Seamus muttered something that might have been agreement. He had raised his finger to the buzzer when there was a screech and a whine as the gate shuddered and slowly swung open with an occasional jerk. He and Mary Claire climbed back into the car, which he drove quietly onto the driveway beyond. The continued crunch of the gravel beneath the wheels was the only sound the car made. The gate lurched shut behind them.
The driveway forked ahead of them, the gravel continuing to the left around a tall hedge of evergreens. To the right, a blacktop drive curved over the slight hill and out of sight. Seamus eased the car over the rise of the hill. Bright beams from the headlights cut through the rural darkness of the estate. There were no lights to illuminate the private drive of the estate, so he was forced to rely on the headlights to insure that he was not driving onto the farmland on either side of the road.
As the car made its way slowly down the hill and across the estate, Seamus could make out the silhouettes of large, ancient trees that dotted the farmland and lined the side of the road. Some stood in groves but most were scattered individually. In the distance, off to their right, were the occasional headlights of a car on the local highway making its way into the Irish countryside, away from Waterford.
Seamus pulled the car up to a large, bushy hedge of boxwood and brought the car to a halt.
A shadow stepped from the boxwood and knocked on Mary Claire’s window. She jerked in shock and shrieked, “Jaysis!”, then slammed the lock on the door.
“Nah, he’s nothing to be afraid of,” Seamus reassured her. “That’s jus’ me friend Oisin.”
“Just your friend?” cried Mary Claire, breathless with fury. “Why didn’t you mention this friend before now? I almost died of a heart attack here!”

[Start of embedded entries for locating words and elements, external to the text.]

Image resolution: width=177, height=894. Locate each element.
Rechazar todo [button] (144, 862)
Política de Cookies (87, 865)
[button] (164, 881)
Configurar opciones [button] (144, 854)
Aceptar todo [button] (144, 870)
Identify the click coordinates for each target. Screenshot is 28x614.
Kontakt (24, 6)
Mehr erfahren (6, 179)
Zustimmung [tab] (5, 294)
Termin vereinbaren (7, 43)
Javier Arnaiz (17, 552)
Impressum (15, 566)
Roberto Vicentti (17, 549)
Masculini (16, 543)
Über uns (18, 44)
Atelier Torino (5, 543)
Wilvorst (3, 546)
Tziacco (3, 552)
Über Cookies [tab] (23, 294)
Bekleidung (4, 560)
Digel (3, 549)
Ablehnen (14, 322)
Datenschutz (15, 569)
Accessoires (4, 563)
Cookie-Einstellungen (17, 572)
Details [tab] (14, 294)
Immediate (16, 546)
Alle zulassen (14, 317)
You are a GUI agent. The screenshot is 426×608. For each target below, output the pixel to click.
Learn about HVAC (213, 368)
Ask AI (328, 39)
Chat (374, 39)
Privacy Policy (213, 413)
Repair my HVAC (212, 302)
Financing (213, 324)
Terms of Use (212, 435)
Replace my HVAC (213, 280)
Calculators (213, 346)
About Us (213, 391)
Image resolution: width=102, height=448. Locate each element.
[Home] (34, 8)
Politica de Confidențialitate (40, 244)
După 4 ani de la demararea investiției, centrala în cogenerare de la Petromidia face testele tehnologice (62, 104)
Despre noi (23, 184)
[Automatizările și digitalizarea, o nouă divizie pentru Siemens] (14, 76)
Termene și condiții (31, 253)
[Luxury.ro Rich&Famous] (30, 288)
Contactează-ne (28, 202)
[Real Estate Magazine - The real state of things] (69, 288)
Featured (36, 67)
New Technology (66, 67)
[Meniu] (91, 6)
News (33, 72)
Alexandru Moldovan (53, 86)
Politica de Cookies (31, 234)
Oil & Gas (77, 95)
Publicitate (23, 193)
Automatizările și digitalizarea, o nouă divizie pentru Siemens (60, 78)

“Sorry,” muttered Seamus, feeling his face blushing in the dark. He flipped on the light inside the car and flicked a switch on his armrest, unlocking all the doors. The shadow that was his friend Oisin slid into the back seat and clapped Seamus on the shoulder. He extended a large hand to Mary Claire, who sat in her seat, sullen and staring straight ahead through the windshield.
Oisin’s hand hovered near her elbow for a moment and then he burst into great guffaws, his thick red beard stretched across his broad and happy face. Seamus glanced shamefacedly at his friend in the back seat and a sly, conspiratorial smile spread across his face. “He didn’t say anything to you about meeting me here, did he?” Oisin managed to ask Mary Claire in his hilarity, jerking a thick and callused thumb at Seamus.
“No. No, he did not,” Mary Claire finally found her voice.
“Jus’ like him, isn’t it?” Oisin asked, bursting into renewed laughter. Seamus rolled his eyes.
Mary Claire fumed a few more seconds before relenting. “Yes. Yes, it is,” she agreed. “Just like him.” She turned around awkwardly. “Nice to meet you, Oisin. I’m Mary Claire. Or did my boyfriend think to at least tell you to expect that I might be here?” She goodnaturedly boxed Seamus’ ear and then shook Oisin’s hand.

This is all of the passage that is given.